Legacy group hit by funding cuts
A voluntary group dealing with the toxic legacy of Northern Ireland violence is to shed jobs and cut back work because of funding problems .
Healing Through Remembering (HTR) has organised workshops, international study visits and exhibitions. Its board members include IRA Shankill bomb victim Alan McBride.
The end of PEACE 3 funding from the European Union means two staff out of four will be laid off and a smaller team will focus on more specific projects.
A statement from HTR said: "The work of the organisation in helping society to deal with the past is perhaps more vital than ever before for the future of both the political process and the peace process itself."
The Joseph Rowntree Trust has stepped in with some funding to allow the smaller staff team to work part-time.
HTR added: "With the end of the current PEACE 3 funding for the Voyager Project it will be necessary for HTR to cut some staff posts, reduce other staff posts and focus on specific projects."
The organisation was established in 2001 as part of efforts to create a truth finding process for dealing with the past conflict.

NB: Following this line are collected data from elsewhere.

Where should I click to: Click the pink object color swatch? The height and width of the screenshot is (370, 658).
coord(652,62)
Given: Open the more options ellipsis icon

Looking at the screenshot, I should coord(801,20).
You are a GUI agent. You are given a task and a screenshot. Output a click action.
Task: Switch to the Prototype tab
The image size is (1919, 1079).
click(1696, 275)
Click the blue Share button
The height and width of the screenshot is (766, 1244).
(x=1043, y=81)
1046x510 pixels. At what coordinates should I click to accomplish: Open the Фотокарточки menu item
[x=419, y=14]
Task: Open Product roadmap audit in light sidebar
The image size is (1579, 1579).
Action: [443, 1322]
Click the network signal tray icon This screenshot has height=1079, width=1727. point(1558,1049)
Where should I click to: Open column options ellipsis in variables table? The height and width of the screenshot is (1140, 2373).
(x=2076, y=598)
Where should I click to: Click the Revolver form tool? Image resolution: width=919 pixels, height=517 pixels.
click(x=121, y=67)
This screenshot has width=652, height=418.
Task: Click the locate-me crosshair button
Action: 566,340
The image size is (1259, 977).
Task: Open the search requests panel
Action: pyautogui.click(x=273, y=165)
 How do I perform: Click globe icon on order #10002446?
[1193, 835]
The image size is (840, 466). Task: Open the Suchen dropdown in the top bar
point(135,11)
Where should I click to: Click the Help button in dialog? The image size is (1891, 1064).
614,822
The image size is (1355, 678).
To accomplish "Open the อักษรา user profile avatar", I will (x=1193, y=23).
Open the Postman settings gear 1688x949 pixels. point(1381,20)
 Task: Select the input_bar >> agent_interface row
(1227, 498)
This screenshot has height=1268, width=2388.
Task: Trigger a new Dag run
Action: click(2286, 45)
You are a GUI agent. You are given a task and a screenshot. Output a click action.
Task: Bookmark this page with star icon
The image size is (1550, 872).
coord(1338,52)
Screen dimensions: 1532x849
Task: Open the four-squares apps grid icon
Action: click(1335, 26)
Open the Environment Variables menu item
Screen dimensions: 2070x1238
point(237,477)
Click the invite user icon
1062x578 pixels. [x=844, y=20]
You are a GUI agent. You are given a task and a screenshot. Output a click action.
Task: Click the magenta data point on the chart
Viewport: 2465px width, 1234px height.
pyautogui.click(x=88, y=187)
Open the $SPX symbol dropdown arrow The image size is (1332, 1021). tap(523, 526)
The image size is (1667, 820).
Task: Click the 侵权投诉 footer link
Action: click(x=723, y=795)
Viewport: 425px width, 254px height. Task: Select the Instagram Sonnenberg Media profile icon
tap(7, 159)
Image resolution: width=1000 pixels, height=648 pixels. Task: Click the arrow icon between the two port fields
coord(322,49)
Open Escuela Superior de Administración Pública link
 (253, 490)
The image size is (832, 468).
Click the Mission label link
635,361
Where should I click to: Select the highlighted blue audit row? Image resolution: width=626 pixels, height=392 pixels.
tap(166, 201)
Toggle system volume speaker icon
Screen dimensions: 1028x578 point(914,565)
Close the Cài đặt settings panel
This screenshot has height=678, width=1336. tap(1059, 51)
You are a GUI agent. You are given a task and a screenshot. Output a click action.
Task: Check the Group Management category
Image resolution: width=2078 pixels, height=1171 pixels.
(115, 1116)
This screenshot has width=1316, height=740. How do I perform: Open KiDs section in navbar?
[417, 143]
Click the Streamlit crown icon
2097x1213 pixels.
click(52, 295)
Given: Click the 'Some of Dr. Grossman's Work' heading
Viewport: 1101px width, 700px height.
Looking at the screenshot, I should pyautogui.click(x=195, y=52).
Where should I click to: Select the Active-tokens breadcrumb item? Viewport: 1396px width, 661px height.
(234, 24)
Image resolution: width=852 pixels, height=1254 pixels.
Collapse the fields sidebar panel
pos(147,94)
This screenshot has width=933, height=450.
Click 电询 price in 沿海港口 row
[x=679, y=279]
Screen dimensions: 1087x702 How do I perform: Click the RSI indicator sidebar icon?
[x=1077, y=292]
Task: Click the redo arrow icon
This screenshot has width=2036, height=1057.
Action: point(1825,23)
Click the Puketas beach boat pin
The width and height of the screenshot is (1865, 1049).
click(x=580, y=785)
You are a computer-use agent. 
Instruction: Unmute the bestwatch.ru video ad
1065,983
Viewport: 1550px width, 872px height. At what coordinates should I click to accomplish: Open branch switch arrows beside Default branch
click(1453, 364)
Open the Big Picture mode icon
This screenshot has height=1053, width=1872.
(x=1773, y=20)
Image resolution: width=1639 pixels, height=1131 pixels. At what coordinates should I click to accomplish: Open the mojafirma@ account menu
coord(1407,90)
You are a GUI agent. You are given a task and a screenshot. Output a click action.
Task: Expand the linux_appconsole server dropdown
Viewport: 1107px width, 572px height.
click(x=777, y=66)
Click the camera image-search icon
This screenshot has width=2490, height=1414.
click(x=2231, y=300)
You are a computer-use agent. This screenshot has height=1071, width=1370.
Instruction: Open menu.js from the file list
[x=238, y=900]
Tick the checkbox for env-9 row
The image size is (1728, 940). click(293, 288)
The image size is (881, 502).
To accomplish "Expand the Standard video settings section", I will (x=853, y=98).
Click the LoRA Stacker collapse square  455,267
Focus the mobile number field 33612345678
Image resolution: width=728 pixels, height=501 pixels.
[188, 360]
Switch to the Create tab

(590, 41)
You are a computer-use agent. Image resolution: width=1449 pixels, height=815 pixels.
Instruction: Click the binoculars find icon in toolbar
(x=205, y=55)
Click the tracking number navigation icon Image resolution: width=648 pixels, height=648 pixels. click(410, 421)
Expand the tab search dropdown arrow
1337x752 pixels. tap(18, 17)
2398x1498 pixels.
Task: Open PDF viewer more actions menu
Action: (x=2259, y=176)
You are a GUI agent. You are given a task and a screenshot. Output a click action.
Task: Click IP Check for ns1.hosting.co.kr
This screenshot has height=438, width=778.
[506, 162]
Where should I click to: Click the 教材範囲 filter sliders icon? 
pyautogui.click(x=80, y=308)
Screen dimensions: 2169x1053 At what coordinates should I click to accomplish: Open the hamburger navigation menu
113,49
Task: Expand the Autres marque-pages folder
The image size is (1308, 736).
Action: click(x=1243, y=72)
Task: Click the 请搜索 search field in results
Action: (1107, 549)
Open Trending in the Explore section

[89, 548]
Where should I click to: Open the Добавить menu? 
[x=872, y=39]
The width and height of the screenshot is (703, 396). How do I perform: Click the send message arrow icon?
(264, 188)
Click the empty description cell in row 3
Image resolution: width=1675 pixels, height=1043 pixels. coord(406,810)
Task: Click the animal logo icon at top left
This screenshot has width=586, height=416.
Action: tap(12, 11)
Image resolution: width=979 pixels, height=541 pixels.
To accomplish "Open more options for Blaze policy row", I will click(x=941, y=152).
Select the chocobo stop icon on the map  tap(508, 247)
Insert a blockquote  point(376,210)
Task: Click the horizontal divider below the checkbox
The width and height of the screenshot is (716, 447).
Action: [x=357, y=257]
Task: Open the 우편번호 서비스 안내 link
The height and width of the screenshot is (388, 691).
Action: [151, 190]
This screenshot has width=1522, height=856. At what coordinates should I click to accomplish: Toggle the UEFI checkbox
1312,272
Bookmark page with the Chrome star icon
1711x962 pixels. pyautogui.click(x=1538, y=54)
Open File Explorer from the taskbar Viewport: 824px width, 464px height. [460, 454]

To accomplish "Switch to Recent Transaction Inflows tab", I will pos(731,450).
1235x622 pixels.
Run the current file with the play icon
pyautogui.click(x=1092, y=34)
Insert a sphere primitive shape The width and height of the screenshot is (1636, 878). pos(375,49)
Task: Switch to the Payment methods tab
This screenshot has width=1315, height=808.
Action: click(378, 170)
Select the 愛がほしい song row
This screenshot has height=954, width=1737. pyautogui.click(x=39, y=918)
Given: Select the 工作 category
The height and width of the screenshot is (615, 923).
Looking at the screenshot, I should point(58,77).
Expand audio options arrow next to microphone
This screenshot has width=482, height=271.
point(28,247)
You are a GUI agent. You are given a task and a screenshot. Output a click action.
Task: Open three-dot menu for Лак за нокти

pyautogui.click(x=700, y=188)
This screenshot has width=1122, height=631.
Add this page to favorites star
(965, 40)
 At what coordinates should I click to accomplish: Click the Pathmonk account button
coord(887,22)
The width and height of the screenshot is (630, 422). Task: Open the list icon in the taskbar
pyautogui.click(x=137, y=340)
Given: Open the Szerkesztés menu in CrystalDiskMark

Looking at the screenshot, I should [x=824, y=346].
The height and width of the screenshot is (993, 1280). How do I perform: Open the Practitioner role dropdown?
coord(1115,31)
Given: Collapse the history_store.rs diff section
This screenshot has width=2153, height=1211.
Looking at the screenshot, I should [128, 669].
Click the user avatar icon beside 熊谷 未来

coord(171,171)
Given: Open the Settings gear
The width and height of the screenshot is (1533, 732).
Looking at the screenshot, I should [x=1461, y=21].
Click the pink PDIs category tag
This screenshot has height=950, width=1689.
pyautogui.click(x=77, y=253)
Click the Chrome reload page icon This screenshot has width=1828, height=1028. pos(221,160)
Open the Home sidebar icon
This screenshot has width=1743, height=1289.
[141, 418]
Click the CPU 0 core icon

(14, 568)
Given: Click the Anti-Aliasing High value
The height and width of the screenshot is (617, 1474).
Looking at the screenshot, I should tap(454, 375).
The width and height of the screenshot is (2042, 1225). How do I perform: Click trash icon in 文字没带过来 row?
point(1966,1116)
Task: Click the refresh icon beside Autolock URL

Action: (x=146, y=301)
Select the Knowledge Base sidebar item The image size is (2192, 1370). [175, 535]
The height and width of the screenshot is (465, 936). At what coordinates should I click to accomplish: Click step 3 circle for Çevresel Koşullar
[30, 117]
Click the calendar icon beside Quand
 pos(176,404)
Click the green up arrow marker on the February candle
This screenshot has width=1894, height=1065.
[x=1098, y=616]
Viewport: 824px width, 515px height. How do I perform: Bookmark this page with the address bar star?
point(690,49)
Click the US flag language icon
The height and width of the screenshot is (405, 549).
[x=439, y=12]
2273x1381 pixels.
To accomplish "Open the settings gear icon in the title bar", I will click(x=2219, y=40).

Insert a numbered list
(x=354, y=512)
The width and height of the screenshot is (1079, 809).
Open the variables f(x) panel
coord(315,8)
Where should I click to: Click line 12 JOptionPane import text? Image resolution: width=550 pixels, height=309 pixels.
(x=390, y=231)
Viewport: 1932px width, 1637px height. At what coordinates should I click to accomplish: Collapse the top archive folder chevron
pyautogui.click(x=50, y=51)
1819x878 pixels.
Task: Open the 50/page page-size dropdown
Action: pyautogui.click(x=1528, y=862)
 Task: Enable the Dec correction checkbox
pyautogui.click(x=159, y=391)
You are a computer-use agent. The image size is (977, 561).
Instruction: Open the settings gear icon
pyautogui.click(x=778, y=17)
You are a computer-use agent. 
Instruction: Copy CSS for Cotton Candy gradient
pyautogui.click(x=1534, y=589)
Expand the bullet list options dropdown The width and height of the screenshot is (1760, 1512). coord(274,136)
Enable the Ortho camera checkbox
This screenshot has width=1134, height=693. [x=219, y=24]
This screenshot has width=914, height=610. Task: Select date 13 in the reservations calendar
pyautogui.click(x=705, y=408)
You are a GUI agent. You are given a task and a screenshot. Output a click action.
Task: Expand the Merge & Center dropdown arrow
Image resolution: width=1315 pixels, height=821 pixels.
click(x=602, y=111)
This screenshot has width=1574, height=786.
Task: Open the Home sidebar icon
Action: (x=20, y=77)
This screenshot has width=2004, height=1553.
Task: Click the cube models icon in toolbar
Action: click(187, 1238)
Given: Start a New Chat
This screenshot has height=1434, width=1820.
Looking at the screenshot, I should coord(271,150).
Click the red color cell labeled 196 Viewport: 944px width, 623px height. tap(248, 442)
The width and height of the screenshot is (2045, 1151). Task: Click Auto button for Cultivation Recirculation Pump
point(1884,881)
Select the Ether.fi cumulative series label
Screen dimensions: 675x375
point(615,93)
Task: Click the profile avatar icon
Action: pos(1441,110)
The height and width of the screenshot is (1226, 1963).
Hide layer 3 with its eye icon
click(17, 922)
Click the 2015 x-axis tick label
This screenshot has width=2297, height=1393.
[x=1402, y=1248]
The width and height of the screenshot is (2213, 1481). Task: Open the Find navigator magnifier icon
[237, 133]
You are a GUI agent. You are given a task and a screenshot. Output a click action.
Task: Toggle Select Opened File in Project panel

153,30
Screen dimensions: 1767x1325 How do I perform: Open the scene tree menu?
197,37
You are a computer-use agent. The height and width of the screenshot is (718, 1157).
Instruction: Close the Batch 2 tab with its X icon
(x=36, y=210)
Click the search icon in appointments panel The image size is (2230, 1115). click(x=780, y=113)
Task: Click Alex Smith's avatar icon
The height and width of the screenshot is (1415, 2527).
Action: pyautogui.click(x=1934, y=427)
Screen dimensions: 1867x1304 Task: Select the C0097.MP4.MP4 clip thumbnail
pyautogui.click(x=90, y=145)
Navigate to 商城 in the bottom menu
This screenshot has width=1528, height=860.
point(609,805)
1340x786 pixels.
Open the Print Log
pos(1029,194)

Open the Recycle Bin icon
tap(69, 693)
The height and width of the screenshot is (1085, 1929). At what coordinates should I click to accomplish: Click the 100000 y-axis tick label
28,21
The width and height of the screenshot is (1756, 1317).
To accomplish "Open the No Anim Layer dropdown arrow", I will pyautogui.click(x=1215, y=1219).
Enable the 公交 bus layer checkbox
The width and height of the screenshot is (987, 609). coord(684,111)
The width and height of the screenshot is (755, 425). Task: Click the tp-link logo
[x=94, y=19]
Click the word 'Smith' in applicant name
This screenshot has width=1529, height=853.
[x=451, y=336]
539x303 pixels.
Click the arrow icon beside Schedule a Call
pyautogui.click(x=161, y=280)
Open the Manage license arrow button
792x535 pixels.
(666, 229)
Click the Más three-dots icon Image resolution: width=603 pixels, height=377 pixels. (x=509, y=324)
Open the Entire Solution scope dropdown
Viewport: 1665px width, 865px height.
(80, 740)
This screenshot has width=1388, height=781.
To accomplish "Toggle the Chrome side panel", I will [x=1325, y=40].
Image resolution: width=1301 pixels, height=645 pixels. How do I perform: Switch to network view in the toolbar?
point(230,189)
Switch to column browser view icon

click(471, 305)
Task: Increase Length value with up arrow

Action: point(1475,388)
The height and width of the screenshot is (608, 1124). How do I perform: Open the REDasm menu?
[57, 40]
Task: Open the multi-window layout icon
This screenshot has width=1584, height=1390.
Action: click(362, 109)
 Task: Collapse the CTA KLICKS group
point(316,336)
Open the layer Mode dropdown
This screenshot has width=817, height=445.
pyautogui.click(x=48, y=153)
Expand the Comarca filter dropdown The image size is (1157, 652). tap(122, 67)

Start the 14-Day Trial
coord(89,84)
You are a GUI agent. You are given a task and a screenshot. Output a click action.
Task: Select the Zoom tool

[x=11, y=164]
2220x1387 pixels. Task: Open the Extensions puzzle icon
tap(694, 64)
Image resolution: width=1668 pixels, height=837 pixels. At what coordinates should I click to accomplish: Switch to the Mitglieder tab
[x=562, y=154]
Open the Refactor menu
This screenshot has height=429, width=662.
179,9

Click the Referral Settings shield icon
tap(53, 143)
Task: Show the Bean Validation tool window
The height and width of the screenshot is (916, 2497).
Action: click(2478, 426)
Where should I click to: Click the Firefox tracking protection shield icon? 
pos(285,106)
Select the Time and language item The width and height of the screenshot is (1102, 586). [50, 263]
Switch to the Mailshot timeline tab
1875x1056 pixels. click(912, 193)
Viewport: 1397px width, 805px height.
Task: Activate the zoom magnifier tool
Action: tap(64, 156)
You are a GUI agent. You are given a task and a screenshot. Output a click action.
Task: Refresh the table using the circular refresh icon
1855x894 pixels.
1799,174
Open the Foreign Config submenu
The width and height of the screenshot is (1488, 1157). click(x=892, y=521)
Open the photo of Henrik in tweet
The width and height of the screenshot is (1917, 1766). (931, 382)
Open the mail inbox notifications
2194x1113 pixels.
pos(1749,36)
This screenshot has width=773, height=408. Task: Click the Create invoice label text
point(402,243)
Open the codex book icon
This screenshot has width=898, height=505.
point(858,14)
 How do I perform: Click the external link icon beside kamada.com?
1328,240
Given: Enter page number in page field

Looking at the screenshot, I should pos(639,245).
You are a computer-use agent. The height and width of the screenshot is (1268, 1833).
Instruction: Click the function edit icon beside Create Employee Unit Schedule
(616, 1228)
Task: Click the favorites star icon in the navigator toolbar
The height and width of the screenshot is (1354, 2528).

It has held days of reflection, story telling and archiving processes, and in the course of its work has engaged with more than 2,500 people.
The PEACE funding now ending was specifically to acknowledge and deal with the past. The next round of grants from the EU is focused more on young people.
Earlier this year five-party political talks on dealing with the past chaired by former US diplomat Dr Richard Haass ended without agreement.
Meanwhile, separately, the Arts Council which funds 37 organisations has asked them to plan for 5% budget cuts worth thousands of pounds due to Stormont public spending reductions following the June Monitoring Round.
An Arts Council spokeswoman said: "As the reality is at best a cut of 4.4% to budgets this year, the Arts Council is asking those clients affected (37), to plan for cuts of 5%.
"They have been asked to outline what impact this will have on their programmes, staffing, services, audiences and participants.
"In September the board of the Arts Council will agree how it will finally implement these cuts after considering both the evidence from the sector and the savings the Arts Council itself proposes to make organisationally."
The cuts to the arts budget are in line with those passed on by the Department of Culture, Arts and Leisure (DCAL), that is, a 2.1% immediate cut and a proposed further 2.3% cut in October to in-year budgets.
It follows failure to reach agreement between Sinn Fein and the DUP on welfare reform.
The spokeswoman added: " It is important to state that the Arts Council will work to protect our core clients as much as possible by mitigating the impact of these cuts in any way we can.
"We will continue to make the case to DCAL and to the Northern Ireland Government of the value of the arts to the economy and to society.
"It is not just about arts programming, as important as that is, but it is about the very valuable education and outreach work that these organisations undertake in order to help meet the Northern Ireland Executive's own Programme for Government priorities."